In Baton Rouge, pediatrician Mikki Bouquet carefully approaches vaccine conversations, aware of the sensitivity surrounding the topic. She’s experimenting with ways to rebuild trust, but fears some parents are avoiding appointments altogether to avoid the discussion. “We’re having to walk on eggshells a bit to determine how to get that trust back.”
The organization formerly led by the current health secretary actively worked to undermine vaccine confidence, spreading misinformation about COVID-19 shots and even questioning the safety of polio vaccines. They launched legal challenges to revoke emergency authorizations for vaccines.
During the confirmation hearings, Senator Cassidy recounted a harrowing experience from his medical past: a young woman requiring an emergency liver transplant due to hepatitis B. “$50 of vaccines could have prevented this all,” he told the nominee, highlighting the devastating consequences of vaccine-preventable diseases.
Cassidy’s political journey began in 2006, and he initially captivated Louisiana voters with his image as a doctor in scrubs, dedicated to serving his community. However, his vote to convict during a presidential impeachment trial alienated some Republicans.
His loyalty was further tested by the health secretary’s nomination. Cassidy secured pledges that the nation’s vaccination program wouldn’t be altered, but those promises appear to have been broken. He has remained largely silent in the face of these changes.
A former colleague in Congress noted the senator’s visible discomfort with the direction the health department is taking. “You could hear some of the pain in Sen. Cassidy’s voice when he was addressing that the secretary wanted to drop the birth dose of hepatitis B.”

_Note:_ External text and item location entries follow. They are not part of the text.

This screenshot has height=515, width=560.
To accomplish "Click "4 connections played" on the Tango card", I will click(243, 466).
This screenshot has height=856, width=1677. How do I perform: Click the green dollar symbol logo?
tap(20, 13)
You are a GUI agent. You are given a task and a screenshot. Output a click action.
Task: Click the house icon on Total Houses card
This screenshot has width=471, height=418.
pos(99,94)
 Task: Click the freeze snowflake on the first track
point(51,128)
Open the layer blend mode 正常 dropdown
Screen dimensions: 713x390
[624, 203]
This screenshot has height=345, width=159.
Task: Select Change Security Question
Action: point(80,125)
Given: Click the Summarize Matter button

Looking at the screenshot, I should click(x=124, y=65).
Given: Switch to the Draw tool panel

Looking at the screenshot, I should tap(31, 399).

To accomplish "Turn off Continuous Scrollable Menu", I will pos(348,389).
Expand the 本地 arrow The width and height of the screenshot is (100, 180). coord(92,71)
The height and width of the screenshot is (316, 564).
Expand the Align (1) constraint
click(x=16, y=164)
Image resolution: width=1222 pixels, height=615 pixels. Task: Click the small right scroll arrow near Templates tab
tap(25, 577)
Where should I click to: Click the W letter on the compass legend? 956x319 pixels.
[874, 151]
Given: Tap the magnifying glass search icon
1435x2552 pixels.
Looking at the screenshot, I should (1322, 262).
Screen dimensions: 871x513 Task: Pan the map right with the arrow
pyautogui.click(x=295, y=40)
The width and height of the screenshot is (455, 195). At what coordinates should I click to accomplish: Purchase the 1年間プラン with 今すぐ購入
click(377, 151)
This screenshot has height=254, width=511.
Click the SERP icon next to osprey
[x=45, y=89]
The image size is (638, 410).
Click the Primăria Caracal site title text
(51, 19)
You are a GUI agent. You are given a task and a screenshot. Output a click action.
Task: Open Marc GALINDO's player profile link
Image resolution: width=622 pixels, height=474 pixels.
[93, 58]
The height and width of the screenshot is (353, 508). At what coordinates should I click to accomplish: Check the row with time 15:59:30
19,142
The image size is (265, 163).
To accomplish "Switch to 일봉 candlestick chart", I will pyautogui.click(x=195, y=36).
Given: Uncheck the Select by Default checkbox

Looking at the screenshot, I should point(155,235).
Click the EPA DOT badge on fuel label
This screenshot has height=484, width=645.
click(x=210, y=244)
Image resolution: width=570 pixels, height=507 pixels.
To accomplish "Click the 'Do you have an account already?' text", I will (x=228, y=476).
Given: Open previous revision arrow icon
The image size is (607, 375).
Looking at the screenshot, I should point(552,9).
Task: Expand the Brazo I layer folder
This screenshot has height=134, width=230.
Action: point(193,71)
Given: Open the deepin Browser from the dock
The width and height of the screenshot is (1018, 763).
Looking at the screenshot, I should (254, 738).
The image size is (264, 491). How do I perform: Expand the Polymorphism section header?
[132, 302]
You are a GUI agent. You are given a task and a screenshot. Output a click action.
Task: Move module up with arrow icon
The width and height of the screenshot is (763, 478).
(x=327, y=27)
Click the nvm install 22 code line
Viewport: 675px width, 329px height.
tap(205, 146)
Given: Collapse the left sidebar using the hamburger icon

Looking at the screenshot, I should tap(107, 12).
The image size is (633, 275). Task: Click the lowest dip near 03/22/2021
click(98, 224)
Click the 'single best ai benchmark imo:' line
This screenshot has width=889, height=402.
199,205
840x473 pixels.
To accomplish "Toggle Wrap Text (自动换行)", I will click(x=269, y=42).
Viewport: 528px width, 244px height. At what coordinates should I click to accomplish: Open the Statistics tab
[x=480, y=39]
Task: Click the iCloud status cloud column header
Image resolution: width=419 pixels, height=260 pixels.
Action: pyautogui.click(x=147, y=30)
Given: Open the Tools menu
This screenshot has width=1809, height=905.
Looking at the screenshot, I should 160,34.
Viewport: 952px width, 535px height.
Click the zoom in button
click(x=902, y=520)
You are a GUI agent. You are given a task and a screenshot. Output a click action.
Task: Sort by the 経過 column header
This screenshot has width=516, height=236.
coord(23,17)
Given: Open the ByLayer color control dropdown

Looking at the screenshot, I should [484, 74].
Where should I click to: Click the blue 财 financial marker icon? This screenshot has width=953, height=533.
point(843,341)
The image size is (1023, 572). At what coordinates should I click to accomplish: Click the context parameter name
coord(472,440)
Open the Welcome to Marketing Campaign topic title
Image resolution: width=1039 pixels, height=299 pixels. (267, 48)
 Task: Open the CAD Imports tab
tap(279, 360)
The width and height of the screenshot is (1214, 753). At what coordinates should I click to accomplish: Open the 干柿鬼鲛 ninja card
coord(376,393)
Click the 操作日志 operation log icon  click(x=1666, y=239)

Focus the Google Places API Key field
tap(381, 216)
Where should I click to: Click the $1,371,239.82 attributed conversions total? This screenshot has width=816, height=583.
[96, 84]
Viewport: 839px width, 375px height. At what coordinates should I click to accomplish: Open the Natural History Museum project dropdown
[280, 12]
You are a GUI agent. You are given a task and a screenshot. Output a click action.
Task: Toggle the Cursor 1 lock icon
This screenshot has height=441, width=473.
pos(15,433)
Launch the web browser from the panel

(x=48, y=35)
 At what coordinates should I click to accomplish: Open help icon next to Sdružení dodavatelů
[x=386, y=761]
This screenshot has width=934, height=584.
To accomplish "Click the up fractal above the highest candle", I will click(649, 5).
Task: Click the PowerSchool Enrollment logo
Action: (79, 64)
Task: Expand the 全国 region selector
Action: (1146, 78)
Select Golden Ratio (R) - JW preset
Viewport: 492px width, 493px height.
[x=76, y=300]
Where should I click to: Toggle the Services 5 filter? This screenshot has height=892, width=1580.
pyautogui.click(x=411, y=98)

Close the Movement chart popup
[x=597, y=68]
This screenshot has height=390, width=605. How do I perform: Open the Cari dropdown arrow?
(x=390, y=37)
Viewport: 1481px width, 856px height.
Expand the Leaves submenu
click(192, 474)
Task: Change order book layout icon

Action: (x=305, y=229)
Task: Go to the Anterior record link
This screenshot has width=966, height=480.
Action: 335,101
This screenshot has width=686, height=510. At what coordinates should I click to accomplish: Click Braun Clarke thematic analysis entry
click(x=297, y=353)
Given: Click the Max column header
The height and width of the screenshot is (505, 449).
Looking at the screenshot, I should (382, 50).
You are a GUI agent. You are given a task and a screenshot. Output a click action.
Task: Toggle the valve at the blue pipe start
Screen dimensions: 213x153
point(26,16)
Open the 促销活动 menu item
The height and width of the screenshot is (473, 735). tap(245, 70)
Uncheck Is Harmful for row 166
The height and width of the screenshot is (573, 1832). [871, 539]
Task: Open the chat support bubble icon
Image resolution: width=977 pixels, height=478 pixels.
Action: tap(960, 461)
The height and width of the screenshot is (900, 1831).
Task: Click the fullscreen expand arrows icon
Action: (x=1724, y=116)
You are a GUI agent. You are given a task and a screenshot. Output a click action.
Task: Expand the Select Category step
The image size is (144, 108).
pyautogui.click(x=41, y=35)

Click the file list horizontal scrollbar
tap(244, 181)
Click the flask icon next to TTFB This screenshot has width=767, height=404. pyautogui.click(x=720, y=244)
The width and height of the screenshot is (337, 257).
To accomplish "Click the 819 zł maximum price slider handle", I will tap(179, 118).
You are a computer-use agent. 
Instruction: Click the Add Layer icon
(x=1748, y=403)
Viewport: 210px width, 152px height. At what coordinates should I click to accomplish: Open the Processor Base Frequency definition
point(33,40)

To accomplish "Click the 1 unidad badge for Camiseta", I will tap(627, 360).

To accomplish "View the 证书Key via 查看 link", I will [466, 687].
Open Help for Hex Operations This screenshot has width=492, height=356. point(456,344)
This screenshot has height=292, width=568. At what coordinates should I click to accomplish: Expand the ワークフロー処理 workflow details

Elizabeth Britton, a retired nurse practitioner, has even switched her party affiliation to support Senator Cassidy in the primary, remembering their shared work vaccinating patients decades ago. She is deeply troubled by the current situation, feeling “profoundly sad” and “angry” about the resurgence of vaccine hesitancy.
“It puts a pit in my stomach, because I know the consequences of people not getting the vaccine,” she said, her voice filled with concern for the future.